Advice from someone who've used maven for a long time. Don't use it. You would end up spending a lot of time fixing bad POMs, maintaining a local repository -- since not everything is in a public repository, and fighting with buggy released plugins where a fix is available but is never released.

E. Sammer said...

That's what I'm afraid of. Why is it that we get decent ideas and poor implementations? :sigh:

Alex Miller said...

Have you looked at provided scope dependency in Maven?

It might solve some of your problems. You can say that a dependency is "provided" at runtime but needs to be pulled in at compile time. It's good for stuff that's run in a container.

You might also want to look at transitive dependency exclusion to avoid pulling in jars required by jars.

I agree with you that Maven can be deeply frustrating. Dependency management is both its strength and its weakness.

E. Sammer said...

@Alex

I haven't wrapped my head around the scoping support and what it means to each plugin yet. The docs, in my Maven-newbie opinion, are unfriendly.

Anyway, thanks! This will certainly help. I'm determined to give Maven a fair shot (before I launch it directly into the sun in a rocket).

Nadeem Bitar said...

If you decide to use maven, I have found that using mvn dependency:analyze is the only way to keep a complex project's pom working.
But unfortunately that's where you find all the broken 3rd party poms that you end up having to file bugs for, or fix yourself.

But even if you have a perfectly working pom you still have to suffer with maven plugins. For example, we had to patch the maven scm plugin and build our own version in order for the maven release plugin to work with git. Every time we need something that is not supported by maven we have to take a detour in order to make maven work with it. We have a module that uses groovy and it took us 3 days to patch and fix the plugin to bundle and compile our groovy code. You'll soon start worrying of using new stuff when you commit to maven.

Also, it takes some time for some project to push their latest releases to a public maven repository so you have to either put it in your local repo or wait, in order to upgrade.
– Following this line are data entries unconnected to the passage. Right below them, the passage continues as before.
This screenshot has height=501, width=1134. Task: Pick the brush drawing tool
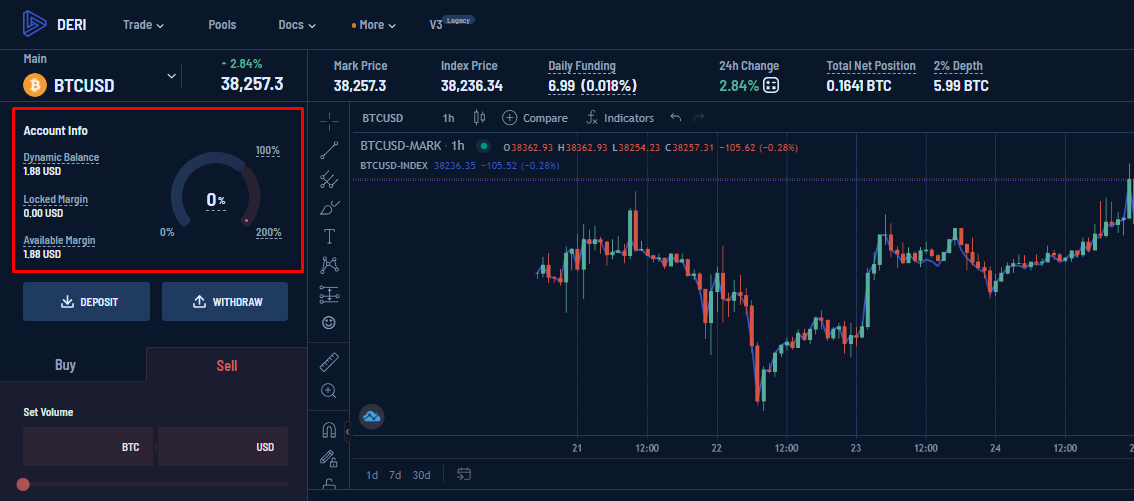[329, 209]
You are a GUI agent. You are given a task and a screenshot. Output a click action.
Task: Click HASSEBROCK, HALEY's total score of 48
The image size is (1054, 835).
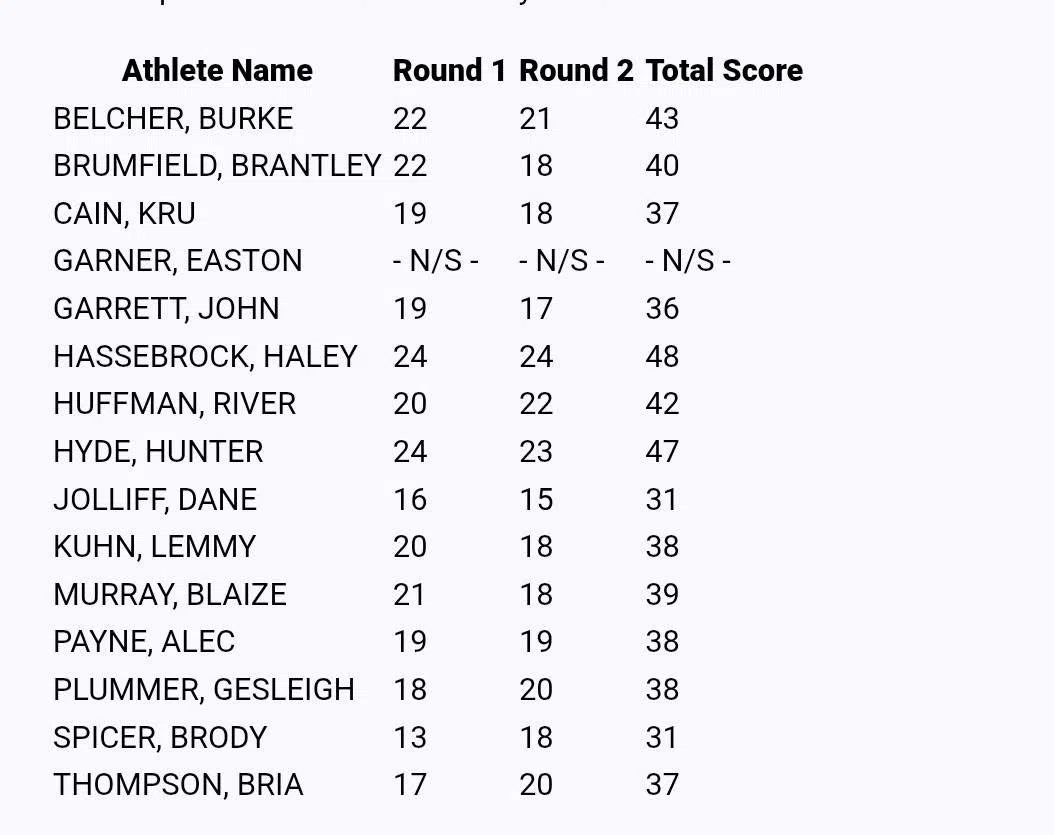tap(662, 357)
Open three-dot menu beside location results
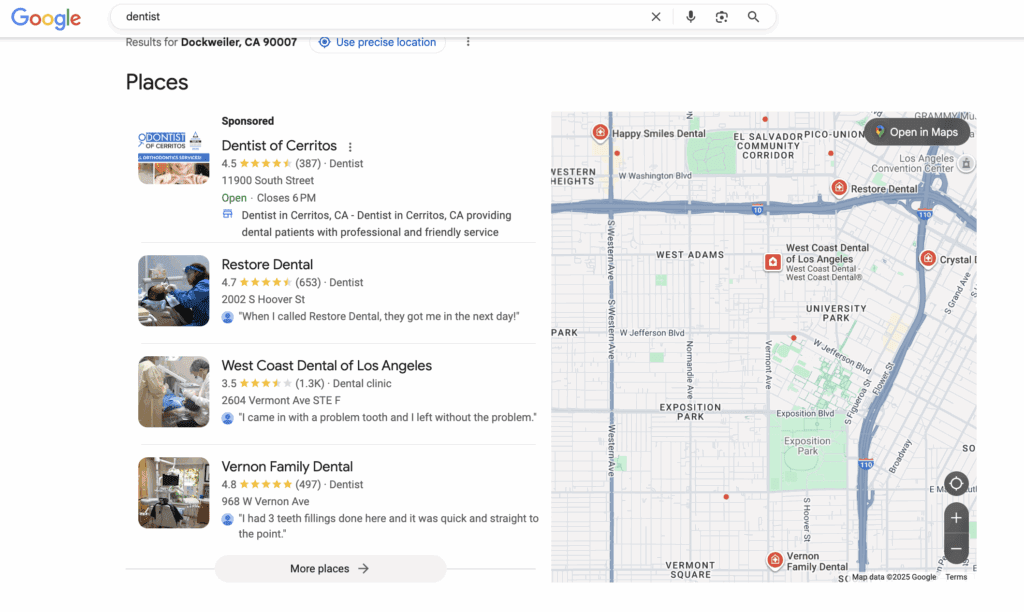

I currently have a branch to try to port our complex build to work with buildr, I am really hoping that buildr would gain some traction since it's a joy to work with compared to maven.

I also tried gradle which makes maven a little bit better but is also a little immature at this point.

I highly encourage you to look at those projects since they might solve your problem and offer a better long term solution.

David Savage said...

At the risk of coming across as a hijacker it sounds like you may be interested in http://sigil.codecauldron.org.

Basically Sigil is a set of tools for doing OSGi development using the same semantics at compile time as OSGi enforces at runtime i.e. import package and require bundle. It's built on top of ant&ivy and eclipse at the moment though we may support maven and other IDEs in the long term.

It's still early days for the project but I'm using it day to day on projects for my company and it's been used to compile a project with over 600 modules which was an absolute doddle to set up.

E. Sammer said...

@David

We've spoken, somewhat indirectly, in the past about OSGI; I'm a fan of OSGI in general and the work you and Paremus are doing in that area.

I'm happy to have people "hijack" if it means I don't have to fight with tools anymore. I'm interested in the idea of using OSGI metadata at compile time. It just makes sense. I'll definitely take a look at Sigil.

I think Maven is a good tool, but I find it cumbersome. Maybe it's just because I'm attempting to retrofit it onto an existing project. I'm sure I'll continue to bark up that tree for a while, but maybe not with this project.

Thanks again for the heads up and stay in touch!